ProPublica's search tool highlights graduation rates specifically for students from low-income families who receive Pell Grants, who typically graduate at slightly lower rates than the population as a whole. That's valuable information, but unfortunately the government data is badly flawed — Pell Grant graduation rates are off by up to 59 percentage points.

3) How much debt do graduates (and dropouts) have?

Part of the College Scorecard's information on student debt.
(College Scorecard)

Even though many students and families are concerned about high levels of student debt, it can be difficult to figure out what your monthly payment will be — the most important number to consider when you're borrowing to pay for college.

The College Scorecard includes a wealth of information about how student loan borrowers fare. It lists their typical debt, the average monthly payment, and whether, within three years of starting to pay their loan back, they're actually making progress and paying down the principal.

ProPublica's search engine, based on the College Scorecard, highlights dropouts' debt.

While no one thinks they're going to end up dropping out of college, it does happen. ProPublica's database, which draws on the College Scorecard data, also includes the typical amount a college dropout owes. That's important information to keep in mind, particularly if you're looking at a college with relatively low graduation rates.

4) How much am I going to earn?

This is one of the biggest pieces of data on the College Scorecard. It's one of the three data points highlighted in the search results, before you even click through to see the rest of the information.

Unfortunately, it also suggests that colleges have a lot more control over students' earnings than is actually the case. Colleges themselves are responsible for only about 5 percent of the variation in alumni earnings at four-year colleges, according to the government's technical report on the College Scorecard data.

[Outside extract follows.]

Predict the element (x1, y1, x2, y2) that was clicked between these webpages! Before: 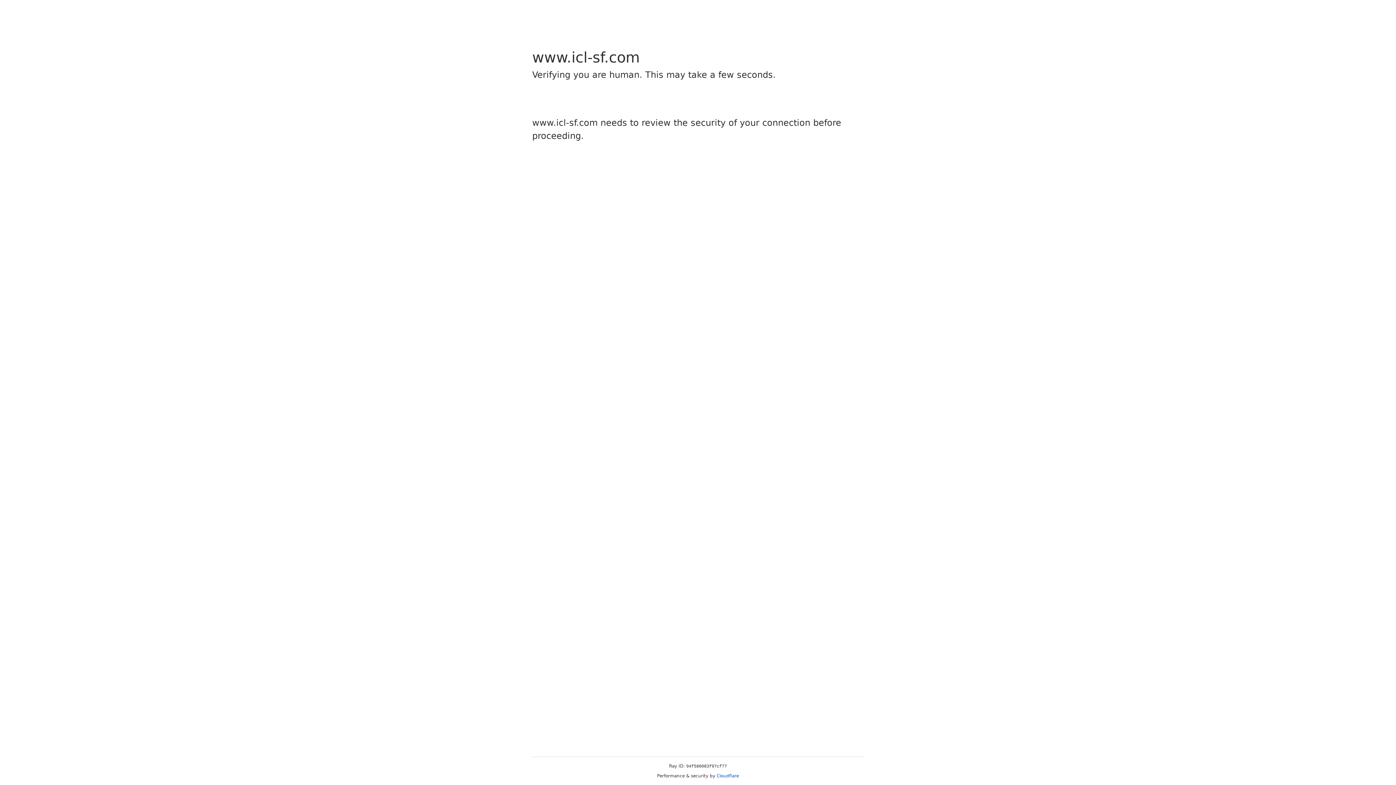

The earnings figure combines students who graduate with students who don't, meaning that earnings appear lower at colleges where more students drop out. It also only applies to students who got federal financial aid to attend college — a group that tends to be slightly poorer than college students as a whole. Students from poorer families, on average, earn less after graduation than students from richer families, as these charts from the technical report show:

Post-graduation earnings correlate with income.
(Education Department)

But the most important flaw in the data is that what you major in matters as much as, if not more than, where you go to college. There's nearly as much variation within colleges as among them when it comes to earnings. A petroleum engineer and an English major might have attended the same school, but their lifetime earnings are going to look very different.

The website PayScale ranks earnings by major at different colleges. Six states — Arkansas, Colorado, Florida, Tennessee, Texas, and Virginia — also have this data available, but only for students who stay in the state after they graduate.

The good news is that future versions of the College Scorecard are supposed to include earnings by program of study. But until then, it's important to remember that college majors really matter, and that the College Scorecard can't tell you everything.